Jueves, 3 de noviembre de 2005 | Hoy
Por Jorge Isaías
En el atardecer, cuando la línea del horizonte se torna difusa, cuando esa línea es incendiada por el disco rojísimo del crepúsculo -que cae incendiándolo todo hasta tornarse difusamente violeta- y los pastos brotan ruidos indescifrables y de llamitas purpurinas, holladas luego por las pezuñas de las vacas que pesadamente vuelven a la chacra, arreadas por el boyerito diligente, quien a pie, látigo en mano acompaña con gritos la orientación a los corrales.
Es la hora -escribe Borges- en que el campo parece que quiere decir algo. Y para un oído atento, que sepa escuchar dice demasiado en la quietud beatífica que intensifican las manifestaciones de animales e insectos que uno apenas puede identificar y no siempre.
La casa es un bulto informe casi hasta que uno la tiene delante de las narices y entonces toma cuerpo cuando uno llega al patio y recibe el ladrido alerta de los perros sueltos y el más amenazador de los tres que están atados a una estaca a través de una cadena y sólo se sueltan en ocasiones muy especiales, es decir cuando toda la familia sale, excepcionalmente de noche. Siempre hay algo que hacer, si no hay cosecha se ara, o se siembra o se corta pasto para los animales. El tiempo no alcanza para nadie.
Hasta los chicos ayudan y si son muy chicos, entonces quedan al cuidado de la abuela.
De todos modos ese era el tiempo que preferíamos, era el tiempo bullente, el hermoso tiempo inolvidable. El de las trilladoras que hendían ese mar amarillo cual intrépidos barcos rojos, amarillos o verdes que eran los colores clásicos con los cuales se las pintaba.
O el tiempo de las "juntadas " de maíz, cuando en tres días se mataban dos cerdos de no menos de trescientos kilos cada uno y se los faenaba en un clima de alegre camaradería entre familiares y amigos, ya que había que colaborar para embutir chorizos y salames y bondiolas y queso de chancho, preparar la carne, salarla, derretir los chicharrones.
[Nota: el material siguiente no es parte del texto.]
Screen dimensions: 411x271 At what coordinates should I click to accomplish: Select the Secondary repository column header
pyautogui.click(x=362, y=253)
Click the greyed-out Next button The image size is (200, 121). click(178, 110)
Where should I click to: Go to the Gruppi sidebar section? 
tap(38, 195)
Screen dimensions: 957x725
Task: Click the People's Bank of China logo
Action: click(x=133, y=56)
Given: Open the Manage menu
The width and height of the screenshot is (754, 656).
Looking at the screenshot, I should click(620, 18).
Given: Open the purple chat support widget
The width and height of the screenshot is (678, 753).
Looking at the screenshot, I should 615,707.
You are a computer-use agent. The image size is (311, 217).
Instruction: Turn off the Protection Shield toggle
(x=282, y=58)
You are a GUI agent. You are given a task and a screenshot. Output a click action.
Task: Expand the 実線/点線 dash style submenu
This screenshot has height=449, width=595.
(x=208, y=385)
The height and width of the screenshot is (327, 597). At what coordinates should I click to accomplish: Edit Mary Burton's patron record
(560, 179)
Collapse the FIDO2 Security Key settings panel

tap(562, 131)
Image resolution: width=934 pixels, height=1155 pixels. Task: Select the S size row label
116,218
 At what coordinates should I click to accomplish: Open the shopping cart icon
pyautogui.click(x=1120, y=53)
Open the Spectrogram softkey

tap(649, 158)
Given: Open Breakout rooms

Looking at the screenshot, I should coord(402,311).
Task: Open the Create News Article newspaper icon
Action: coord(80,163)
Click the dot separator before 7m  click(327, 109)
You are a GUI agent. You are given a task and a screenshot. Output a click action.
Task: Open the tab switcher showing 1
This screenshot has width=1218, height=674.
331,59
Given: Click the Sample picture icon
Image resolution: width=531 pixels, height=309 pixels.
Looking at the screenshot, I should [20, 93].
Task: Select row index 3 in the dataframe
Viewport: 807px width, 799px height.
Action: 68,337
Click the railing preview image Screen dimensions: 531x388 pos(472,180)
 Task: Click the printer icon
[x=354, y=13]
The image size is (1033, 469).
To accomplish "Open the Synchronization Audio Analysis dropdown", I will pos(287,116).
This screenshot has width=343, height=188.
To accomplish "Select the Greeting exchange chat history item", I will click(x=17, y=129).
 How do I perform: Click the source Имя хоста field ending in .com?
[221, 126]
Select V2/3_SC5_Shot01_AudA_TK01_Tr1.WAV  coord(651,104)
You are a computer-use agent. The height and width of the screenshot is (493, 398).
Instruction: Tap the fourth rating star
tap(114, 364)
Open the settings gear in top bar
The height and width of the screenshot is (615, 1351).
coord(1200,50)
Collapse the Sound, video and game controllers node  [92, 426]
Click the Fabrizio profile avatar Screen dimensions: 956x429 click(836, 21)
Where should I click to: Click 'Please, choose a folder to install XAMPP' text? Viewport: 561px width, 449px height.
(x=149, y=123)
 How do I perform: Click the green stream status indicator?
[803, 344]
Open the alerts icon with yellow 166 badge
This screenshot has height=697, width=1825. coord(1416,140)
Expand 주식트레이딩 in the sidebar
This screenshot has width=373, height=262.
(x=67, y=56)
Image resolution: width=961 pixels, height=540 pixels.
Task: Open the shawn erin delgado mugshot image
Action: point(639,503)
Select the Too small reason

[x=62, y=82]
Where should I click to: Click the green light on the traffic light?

Luego se iría devolviendo esa solidaridad chacra por chacra ya que todos estaban comprometidos en la misma producción y en la misma vida de trabajo y de familia.
Y nosotros merodeando. Nos echaban de todos lados porque estorbábamos y no cejábamos hasta conseguir esas vejigas que inflábamos para luego usar en los partidos futboleros de hacha y tiza en el mero patio pelado o en un potrero cercano.
A esto había que agregarle los paseos "en petiso" hacia el canal donde pescábamos ranas.
Por las noches los hombres jugaban a las cartas en el comedor con la ventana que miraba el camino y las mujeres tomaban mate dulce en la cocina mientras chismorreaban sobre noviazgos y casamientos, mientras nosotros oíamos aterrados los cuentos de aparecidos que nos contaba algún primo mayor en la habitación donde hacinaban a la población infantil.
Era una fiesta que se repetía todos los inviernos, aunque las heladas arrasaban con una persistencia muy particular, muy empecinada y muy renovada cada año.
El invierno traía también la épica de las "juntadas", la emoción de subirnos a esa chata tirada por cinco caballos con la cual se recogían las bolsas que los juntadores paraban en el campo.
Ahora vamos por esa zona que yo reconozco apenas, sólo el camino, sólo el canal como referencia y mi hermano que conduce el auto, que como es mucho menor que yo no vivió toda aquella experiencia y al que voy instruyendo a golpes de recuerdos, imponiendo de una anécdota, de un chiste, de cualquier esquirla con que se digna honrarme mi memoria.
Como vamos hacia el pueblo, tendremos el crepúsculo a espaldas nuestras y entonces los haces multicolores refractan en la luneta trasera del automóvil, se vuelve coruscante en los espejitos retrovisores pero enfrente sólo tenemos el camino a oscuras y que los faros del auto hienden sin piedad mientras las sombras grandes de los pinos a los costados acechan como grandes fantasmas.